All of the data should be output character for character, except the pictures.

(Stored data entries)
========
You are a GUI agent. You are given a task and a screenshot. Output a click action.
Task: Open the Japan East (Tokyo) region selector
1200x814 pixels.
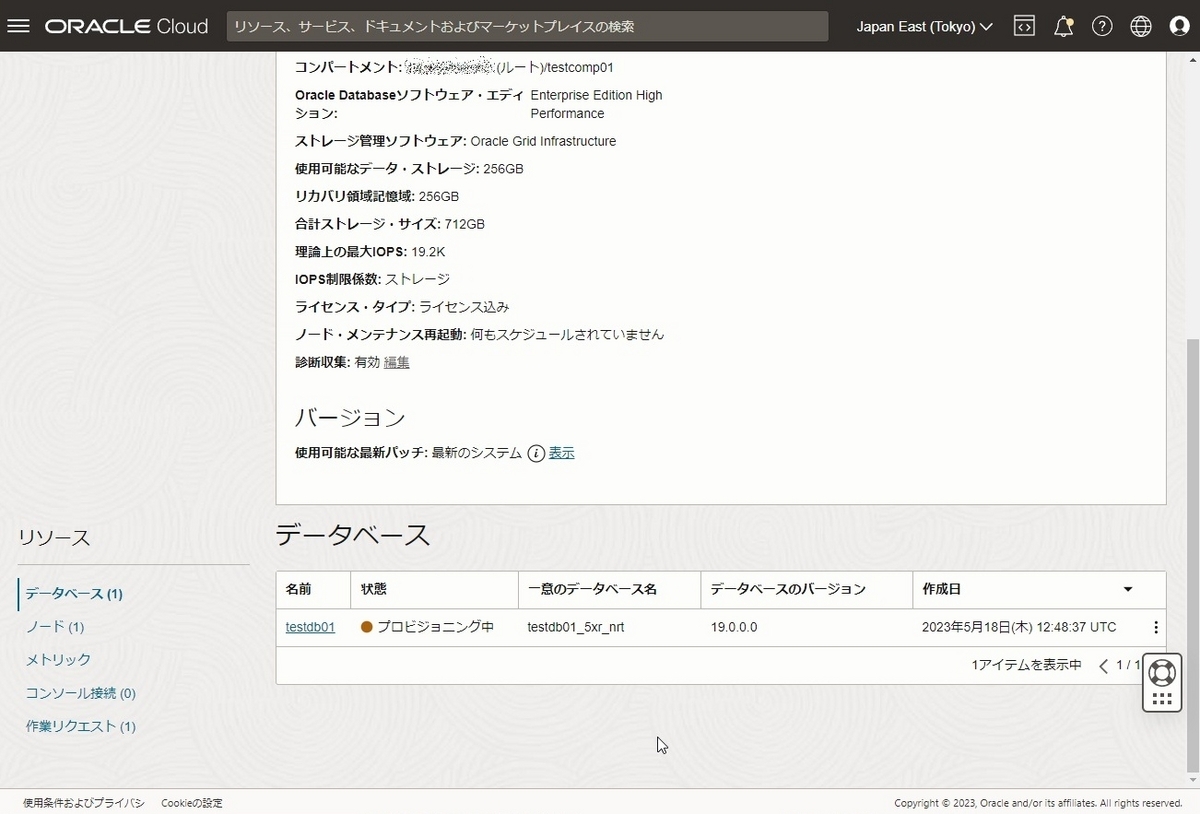click(x=922, y=26)
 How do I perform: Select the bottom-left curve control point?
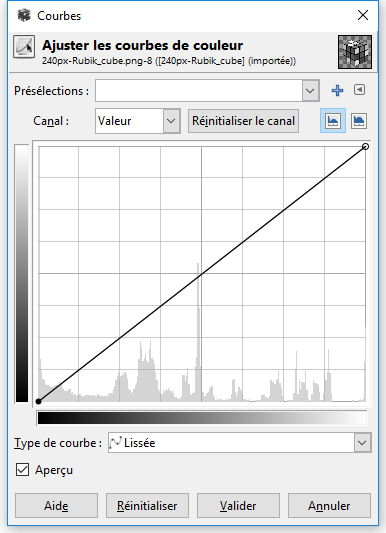coord(38,401)
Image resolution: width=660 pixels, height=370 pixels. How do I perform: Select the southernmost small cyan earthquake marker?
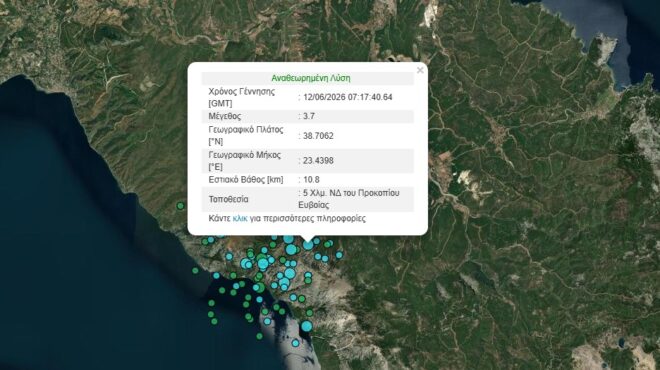[x=295, y=343]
========
* **Response**
You are a GUI agent. You are given a task and a screenshot. Output a click action.
Task: Open the Japan East (Tokyo) region selector
1200x814 pixels.
click(x=922, y=26)
 How do I perform: Select the bottom-left curve control point?
coord(38,401)
Image resolution: width=660 pixels, height=370 pixels. How do I perform: Select the southernmost small cyan earthquake marker?
[x=295, y=343]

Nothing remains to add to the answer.